Firewalls are too important to get wrong. They can also be complicated to set up and more complicated to maintain. Before using Cloud 66, I would find myself asking this question quite a lot: "Should this port be open?" Many of those mystery ports are left open because no one is sure which service is using them and what happens if we now close them.
I think this is because of two main reasons: First, firewalls are just lists of numbers. They don't have an audit log (who opened this port, when and why) or any descriptions next to them.
The other reason is that they are separate from the application.

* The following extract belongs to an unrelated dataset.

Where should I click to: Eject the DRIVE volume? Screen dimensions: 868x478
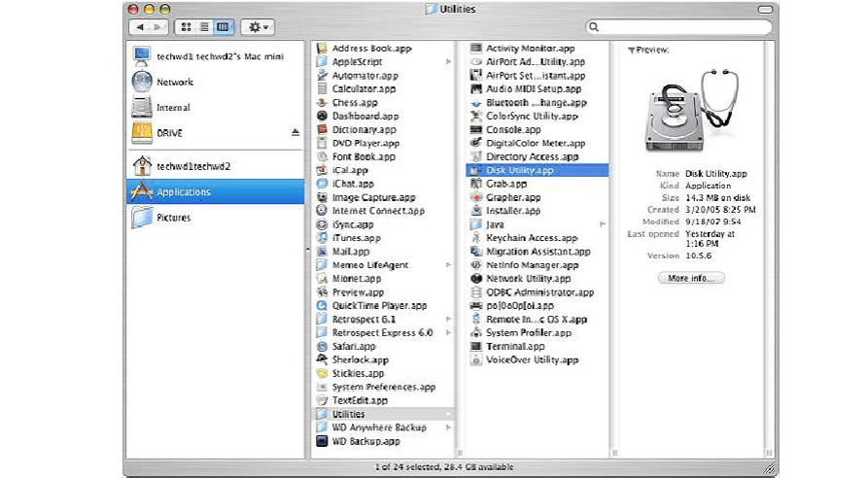coord(295,132)
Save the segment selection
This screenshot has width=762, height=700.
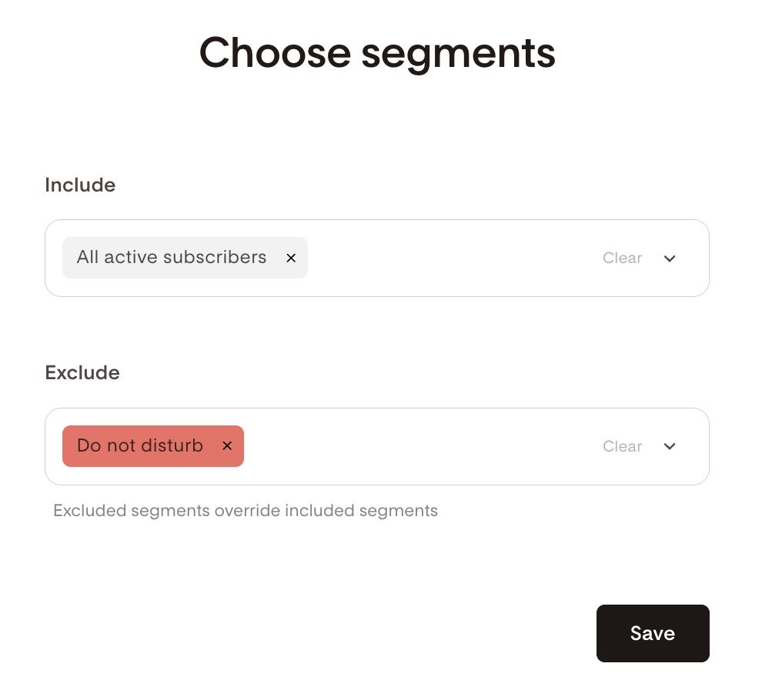tap(652, 633)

As your applications evolve, so do your firewall requirements, but most of the time firewalls end up being an accumulative list of all ports your application has ever used.
How does it work?
This is why when we started Cloud 66, we knew we wanted to change this by adding audit logs, descriptions, tags to each firewall rule. But even more importantly, Cloud 66 firewalls are application-driven: this means they react to the application's needs and open and close ports based on that.

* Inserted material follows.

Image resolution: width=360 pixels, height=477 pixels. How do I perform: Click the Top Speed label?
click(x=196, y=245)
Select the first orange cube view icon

Here is an example of what a Cloud 66 firewall looks like:
As you can see, instead of IPs we show server roles in rules. This means that when you scale up your database or frontend servers, your firewall gets updated automatically. It also means that when you switch from MySQL to PostgreSQL, the ports also automatically change from 3306 (MySQL port) to 5432 (PostgreSQL port).
More Advanced Scenarios
Cloud 66 firewalls don't stop here. You can configure your network traffic to react to traffic between different stacks automatically. For example, when you share a database between two application stacks, you will need to keep the ports open to the database, not only open to the frontend servers of the same stack, but also to the servers of any other stack that shares this database.
If you need to access a server directly, you can use the Lease feature on the firewall: this allows you to open a port which will be automatically closed after 10 or 20 minutes, which prevents you leaving ports open by mistake.